In order to get high performance, an implementation of the BLAS must make effective use of cache memory, SIMD instructions, and multiple cores.  The software can either be written to work with the most basic x86-64 architecture (so that it will run on all AMD and Intel processors) or written to dynamically select routines that will work well on the current processor, or it can be tuned at compile time for a specific processor.   All three of these approaches are used by some of the BLAS libraries listed below.

Available BLAS and LAPACK Libraries

The following table summarizes the features of some of the most commonly used BLAS and LAPACK libraries.    OpenMP and ILP64 features are discussed in the appendices.

OpenMP Aware









The LAPACK project is hosted at the NETLIB web site along with many other packages for numerical computing.  The current version of the library is 3.7.0.   The LAPACK library is written in Fortran, but a C language interface, LAPACKE, is also distributed with LAPACK.  See the LAPACK package in Ubuntu 16.04.


The reference implementation of the BLAS is a single threaded Fortran library that makes no use of parallel processing and doesn't take advantage of cache memory.  Some performance improvement is possible by using compiler optimizations and SIMD instructions.  The Ubuntu package libblas3 is a generic x86-64 version of the reference BLAS.  It's easy to install but performs poorly in practice.

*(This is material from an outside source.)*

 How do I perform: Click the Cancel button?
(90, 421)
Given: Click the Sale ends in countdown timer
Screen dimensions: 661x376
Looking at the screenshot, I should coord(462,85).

ATLAS stands for Automatically Tuned Linear Algebra Subroutines.  The ATLAS library comes with a very complicated build procedure that runs timing tests to tune the software to select block size parameters and algorithms that work best on the current machine.  The build process is time-consuming and requires that CPU throttling (commonly used for power management and cooling) be turned off.   Once you've worked through this complicated build process, the library general performs well.  ATLAS includes a few of the LAPACK routines, but for anything complicated, you'll need the regular LAPACK library.

Ubuntu has a generic x86-64 version of ATLAS, but its performance is typically poor in comparison with a version built from source because the generic binary package hasn't been properly tuned.


The OpenBLAS library can be compiled from source and automatically configures the block sizes and algorithms for your machine if the microarchitecture is on its supported list.  For newer processors, it's generally OK to use the most recent supported architecture.  For example, I built my copy of OpenBLAS on a Kaby Lake processor using the configuration for a Haswell processor and got good performance.  OpenBLAS includes the cblas interface as well as LAPACK and LAPACKE routines. OpenBLAS works particularly well with main programs that are compiled with OpenMP parallelism.

Ubuntu has a generic x86-64 version of OpenBLAS, but much like ATLAS and the reference BLAS, this package performs poorly because it hasn't been tuned.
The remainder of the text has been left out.